Another issue of concern is aid “tying”, which refers to a requirement for aid recipients to spend the funds in the donor country. There are also instances in which aid is accompanied by some pre-conditions to be fulfilled by the recipient, usually politically motivated to suit the donor’s preferences. This proves to be costly as it limits the freedom of choice to select the cheapest or best service providers or suppliers of goods from the market. It also enslaves recipients by requiring them to abandon their own policies in favour of the donor’s dictations which may not be the most ideal for them.
As already stated aid dependency may lead to complacency and general inaction on the part of Africans. There is now a tendency to do nothing other than waiting on aid from the rich nations, whereas there are a number of more effective courses of action that can be taken to raise development funds from within. This has become a moral hazard and will lead to prolonged poverty in Africa.
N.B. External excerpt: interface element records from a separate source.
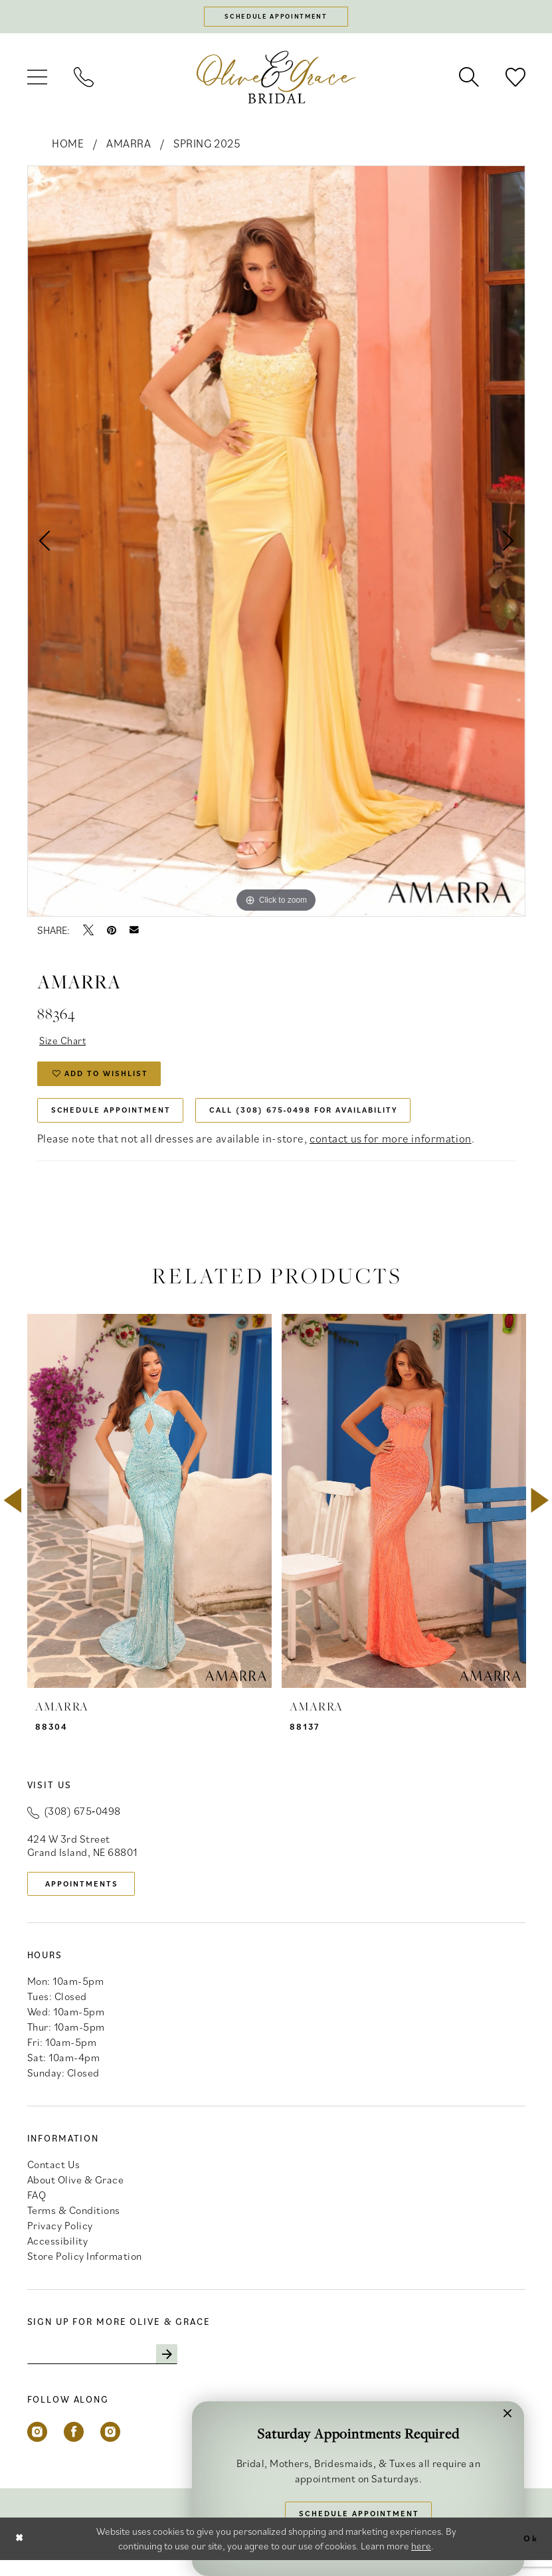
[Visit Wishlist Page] (515, 79)
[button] (37, 79)
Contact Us (53, 2178)
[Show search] (469, 79)
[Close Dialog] (20, 2554)
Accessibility (57, 2255)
Exploring Alternative Ways of Increasing Revenue
As already demonstrated by Tanzania there are alternative ways of raising development funds independent of foreign aid. One most obvious example is through the fiscal policy, by cutting unnecessary expenditure, increasing revenue collection and reducing tax subsidies. There is great potential for increasing tax revenue through targeting the huge informal sector and enforcing compliance. Governments also need to eliminate non-essential expenditure from the budget and give precedence to priorities. Finally, there is a need to reduce exemptions and subsidies on certain goods and services and allow the market to determine prices, though it may cause an outcry from the masses it will benefit the economy in the long run.
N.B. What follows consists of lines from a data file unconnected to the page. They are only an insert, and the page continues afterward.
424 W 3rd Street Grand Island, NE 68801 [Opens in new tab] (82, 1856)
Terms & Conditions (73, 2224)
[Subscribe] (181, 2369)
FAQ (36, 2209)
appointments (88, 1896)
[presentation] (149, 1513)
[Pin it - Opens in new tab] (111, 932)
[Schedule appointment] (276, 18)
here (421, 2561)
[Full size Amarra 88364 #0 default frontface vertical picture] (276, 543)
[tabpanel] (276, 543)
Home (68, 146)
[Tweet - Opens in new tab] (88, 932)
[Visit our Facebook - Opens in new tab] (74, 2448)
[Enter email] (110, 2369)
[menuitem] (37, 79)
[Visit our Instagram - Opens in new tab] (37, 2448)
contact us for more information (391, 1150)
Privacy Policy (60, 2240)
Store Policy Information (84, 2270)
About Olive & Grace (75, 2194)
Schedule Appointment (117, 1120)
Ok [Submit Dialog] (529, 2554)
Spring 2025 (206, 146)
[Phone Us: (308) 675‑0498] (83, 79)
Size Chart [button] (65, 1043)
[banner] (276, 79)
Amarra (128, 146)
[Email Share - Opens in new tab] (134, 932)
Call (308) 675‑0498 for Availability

According to research African remittances from the diaspora outweigh Western aid. If these diaspora remittances could be channelled to development projects in Africa, then there would be little or no need for aid. With the ever-increasing access to the internet, there is an unprecedented opportunity for global outreach, to ease communication and liaison with the diaspora. The prerequisites to tapping these remittances for development are; offering better more favourable remittance terms than informal channels and refining the financial infrastructure.
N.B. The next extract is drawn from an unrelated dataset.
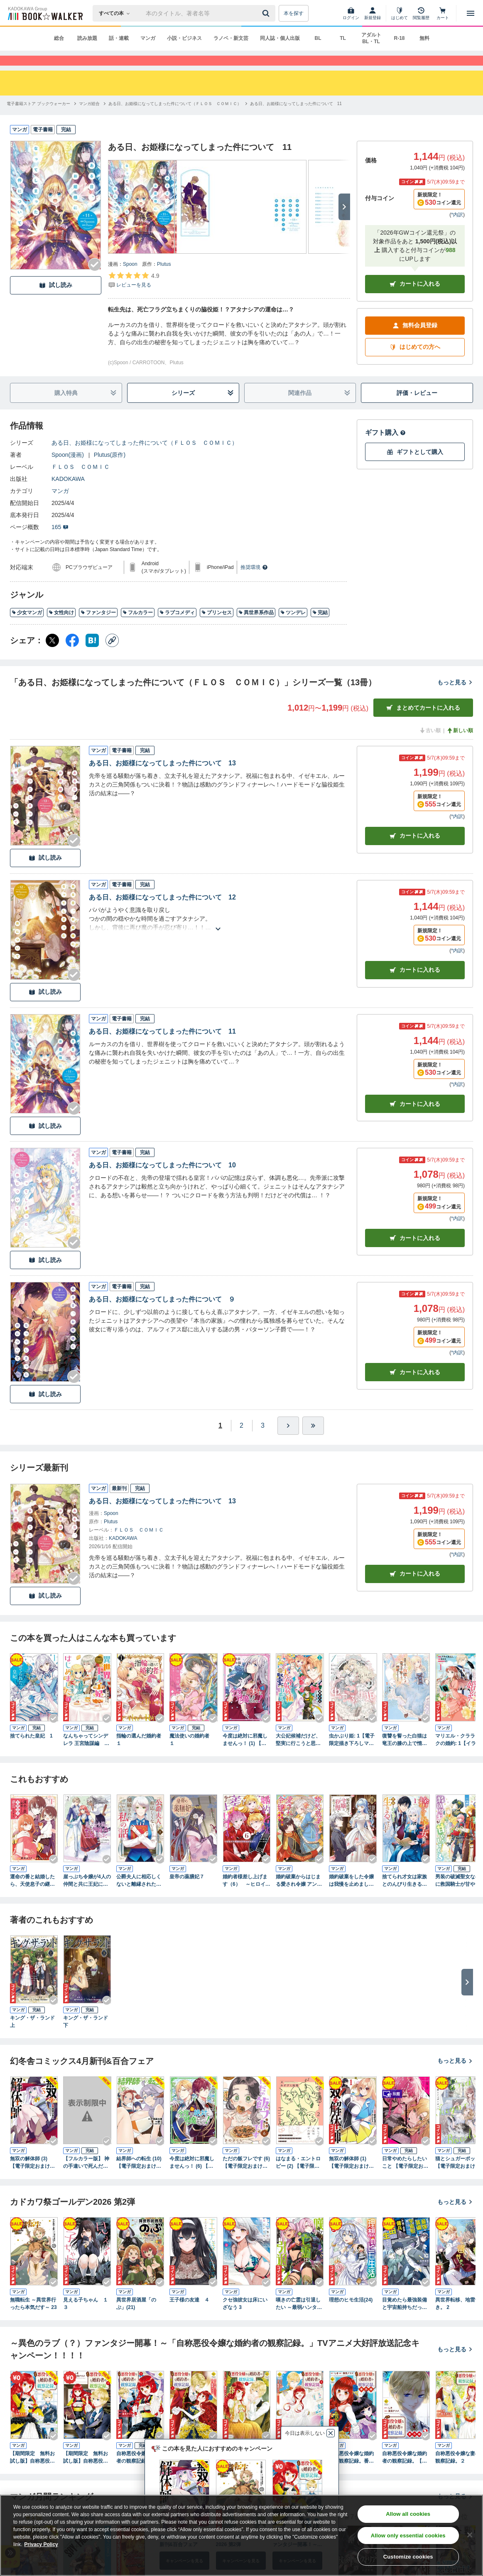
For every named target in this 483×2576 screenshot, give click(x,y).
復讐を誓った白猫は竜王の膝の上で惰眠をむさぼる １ (404, 1755)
African countries could also explore the use of bond in the capital markets locally and abroad. To be able to do so internationally they would need to get credit ratings as countries. A stable macroeconomic and political environment is required to encourage this type of long term investment. Increasing foreign direct investment (FDI) is another way of improving development without seeking aid, most African countries already have policies in place to boost FDI. Another vehicle is curtailing corruption by actually bringing to book and convicting all corrupt elements.
If Africa continues to neglect the poor through bad policies and corruption, then there will be no development to talk about. Some of the continent’s Middle-Income Countries have enough internal resources for development such that they no longer require aid, what they need is assistance in designing programs that assist them to utilise their resources efficiently, to alleviate poverty.
It is important to note that Africa’s economies are on an upward trend and the continent is generally better off today than ever. This is despite the fact that as a whole, it remains the poorest continent. About 40% of African nations have already reached Middle Income Country status and more will do so by 2025. Africa has bemoaned the lack of development funds for too long, it is time the continent looks beyond donors to explore alternative sources of income. This will increase the pull of resources available for its development and reduce vulnerability to foreign aid.